--- Excerpt to read Enclosed Below ---

Solvation free energy in governing equations for DNA hybridization, protein–ligand binding, and protein folding

This work examines the thermodynamics of model biomolecular interactions using a governing equation that accounts for the participation of bulk water in the equilibria. In the first example, the binding affinities of two DNA duplexes, one of nine and one of 10 base pairs in length, are measured and characterized by isothermal titration calorimetry (ITC) as a function of concentration. The results indicate that the change in solvation free energy that accompanies duplex formation (ΔG^S) is large and unfavorable. The duplex with the larger number of G:C pairings yields the largest change in solvation free energy, ΔG^S = +460 kcal·mol⁻¹per base pair at 25 °C. A van't Hoff analysis of the data is complicated by the varying degree of intramolecular base stacking within each DNA strand as a function of temperature. A modeling study reveals how the solvation free energy alters the output of a typical ITC experiment and leads to a good, though misleading, fit to the classical equilibrium equation. The same thermodynamic framework is applied to a model protein–ligand interaction, the binding of ribonuclease A with the nucleotide inhibitor 3′-UMP, and to a conformational equilibrium, the change in tertiary structure of α-lactalbumin in molar guanidinium chloride solutions. The ribonuclease study yields a value of ΔG^S = +160 kcal·mol⁻¹, whereas the folding equilibrium yields ΔG^S ≈ 0, an apparent characteristic of hydrophobic interactions. These examples provide insight on the role of solvation energy in binding equilibria and suggest a pivot in the fundamental application of thermodynamics to solution chemistry.

--- End of Enclosed Excerpt to read ---
--- The data Enclosed Below ---

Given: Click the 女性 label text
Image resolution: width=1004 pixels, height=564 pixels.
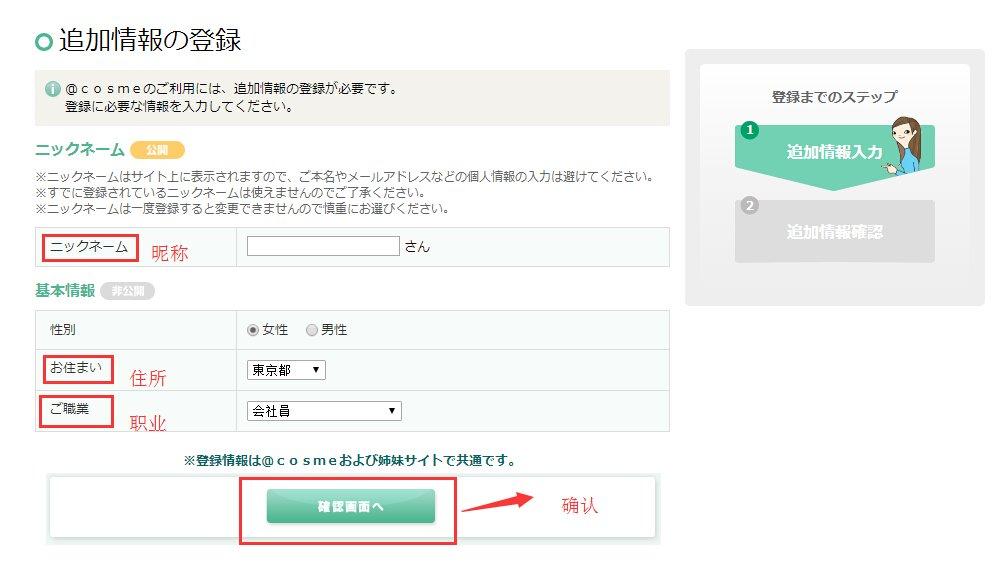Looking at the screenshot, I should point(275,330).
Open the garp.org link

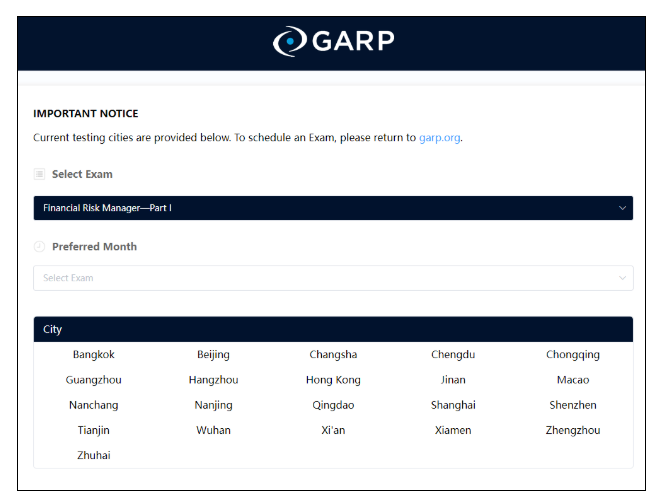pos(440,138)
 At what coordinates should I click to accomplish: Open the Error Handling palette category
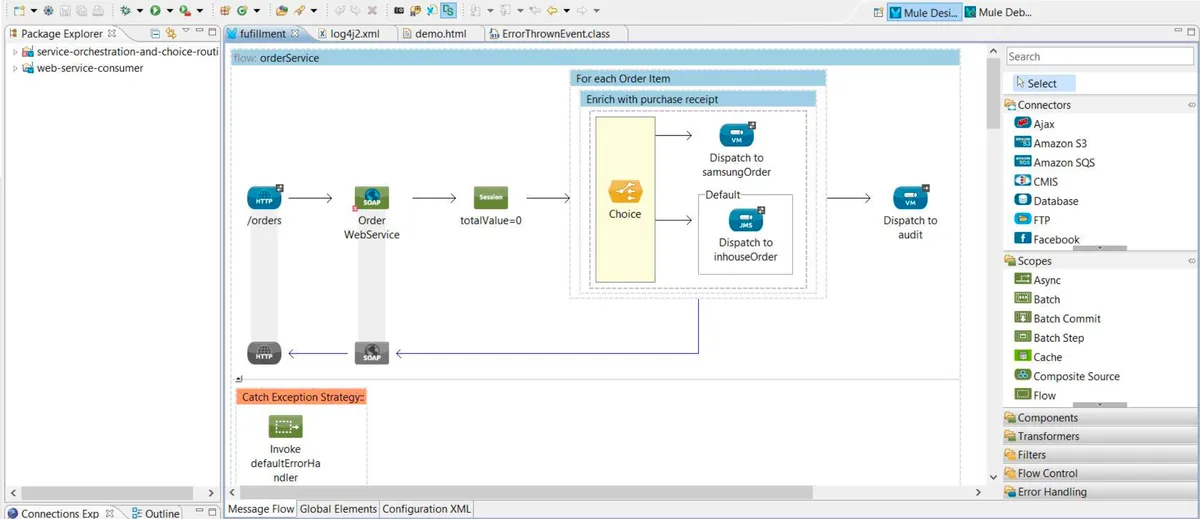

--- End of Enclosed The data ---

## Exercise instructions
Reproduce the full abstract on solvation free energy in biomolecular equilibria, word for word. None of the items has any bearing on what you are asked to do.

## Output of the exercise
Solvation free energy in governing equations for DNA hybridization, protein–ligand binding, and protein folding

This work examines the thermodynamics of model biomolecular interactions using a governing equation that accounts for the participation of bulk water in the equilibria. In the first example, the binding affinities of two DNA duplexes, one of nine and one of 10 base pairs in length, are measured and characterized by isothermal titration calorimetry (ITC) as a function of concentration. The results indicate that the change in solvation free energy that accompanies duplex formation (ΔG^S) is large and unfavorable. The duplex with the larger number of G:C pairings yields the largest change in solvation free energy, ΔG^S = +460 kcal·mol⁻¹per base pair at 25 °C. A van't Hoff analysis of the data is complicated by the varying degree of intramolecular base stacking within each DNA strand as a function of temperature. A modeling study reveals how the solvation free energy alters the output of a typical ITC experiment and leads to a good, though misleading, fit to the classical equilibrium equation. The same thermodynamic framework is applied to a model protein–ligand interaction, the binding of ribonuclease A with the nucleotide inhibitor 3′-UMP, and to a conformational equilibrium, the change in tertiary structure of α-lactalbumin in molar guanidinium chloride solutions. The ribonuclease study yields a value of ΔG^S = +160 kcal·mol⁻¹, whereas the folding equilibrium yields ΔG^S ≈ 0, an apparent characteristic of hydrophobic interactions. These examples provide insight on the role of solvation energy in binding equilibria and suggest a pivot in the fundamental application of thermodynamics to solution chemistry.